We find out more about Bray, played with serial-killer charm by Lucas, through flashbacks to a past trauma. The final twist when that event collides with the present is wildly implausible, even by the standards of a film based on a self-help book.

Director Andy Tennant’s tone, by the way, resembles that of religious films, like last year’s “Breakthrough” with Chrissy Metz. Holmes is wholesome, and her third-wheel suitor, Tuck (Jerry O’Connell), is well-intended, if tortilla-flat. The music is cheesy and inspirational. But the whole thing is covered in materialist grime.

When a character in a Christian movie is rewarded, for example, it’s generally due to having a strong faith and doing good deeds. Here, getting swag is easier than hitching a ride with the “Cash Cab.” Say pizza, and one arrives.
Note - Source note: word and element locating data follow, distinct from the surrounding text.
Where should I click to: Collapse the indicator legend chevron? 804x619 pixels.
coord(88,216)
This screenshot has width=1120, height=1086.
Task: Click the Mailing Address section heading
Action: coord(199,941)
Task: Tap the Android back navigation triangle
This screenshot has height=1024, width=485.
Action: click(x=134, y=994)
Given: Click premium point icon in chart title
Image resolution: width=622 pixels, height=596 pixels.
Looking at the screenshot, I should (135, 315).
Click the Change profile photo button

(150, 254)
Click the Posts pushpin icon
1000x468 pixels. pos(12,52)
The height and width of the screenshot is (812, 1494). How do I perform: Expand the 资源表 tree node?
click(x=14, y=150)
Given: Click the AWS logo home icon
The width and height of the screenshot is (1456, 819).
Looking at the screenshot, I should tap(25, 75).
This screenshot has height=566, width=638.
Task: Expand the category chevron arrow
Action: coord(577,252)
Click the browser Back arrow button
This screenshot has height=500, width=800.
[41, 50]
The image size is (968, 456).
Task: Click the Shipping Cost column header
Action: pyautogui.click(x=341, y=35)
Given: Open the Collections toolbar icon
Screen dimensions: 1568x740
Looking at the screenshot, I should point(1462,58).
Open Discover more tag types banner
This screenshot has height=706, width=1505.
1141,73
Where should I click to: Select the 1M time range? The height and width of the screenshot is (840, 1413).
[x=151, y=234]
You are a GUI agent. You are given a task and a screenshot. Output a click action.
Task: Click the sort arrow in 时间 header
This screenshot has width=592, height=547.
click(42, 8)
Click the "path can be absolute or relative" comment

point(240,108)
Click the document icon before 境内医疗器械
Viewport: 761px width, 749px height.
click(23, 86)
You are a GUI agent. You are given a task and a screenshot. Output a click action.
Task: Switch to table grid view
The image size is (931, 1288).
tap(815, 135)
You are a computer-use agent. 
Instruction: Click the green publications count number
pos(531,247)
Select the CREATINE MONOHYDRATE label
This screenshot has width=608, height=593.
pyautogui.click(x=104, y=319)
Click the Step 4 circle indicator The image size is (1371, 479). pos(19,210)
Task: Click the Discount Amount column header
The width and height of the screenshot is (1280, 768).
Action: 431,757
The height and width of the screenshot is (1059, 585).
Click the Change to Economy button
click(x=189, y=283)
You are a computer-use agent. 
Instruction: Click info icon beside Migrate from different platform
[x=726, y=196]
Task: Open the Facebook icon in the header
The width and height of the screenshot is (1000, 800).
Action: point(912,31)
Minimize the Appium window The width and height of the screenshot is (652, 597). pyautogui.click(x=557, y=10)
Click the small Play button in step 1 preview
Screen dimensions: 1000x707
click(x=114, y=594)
That’s why when Bray smooth-talks lines, such as, “Let me ask you something: Can you see yourself being a lawyer?” in our minds, he’s Harold Hill, the lying instrument salesman of “The Music Man,” or the bunk weather conjurer of “The Rainmaker.” There is no high-minded moral lesson in lazy selfishness.

Why has this film been made now, anyway? The book, which was massively popular in its day, came out 14 years ago and was championed by a still-dominant Oprah Winfrey. Sure, “The Secret” continues to sell, but the cardinal rule is: “Strike while the BS is hot!” Today, the smart money would be on “White Fragility: The Musical!”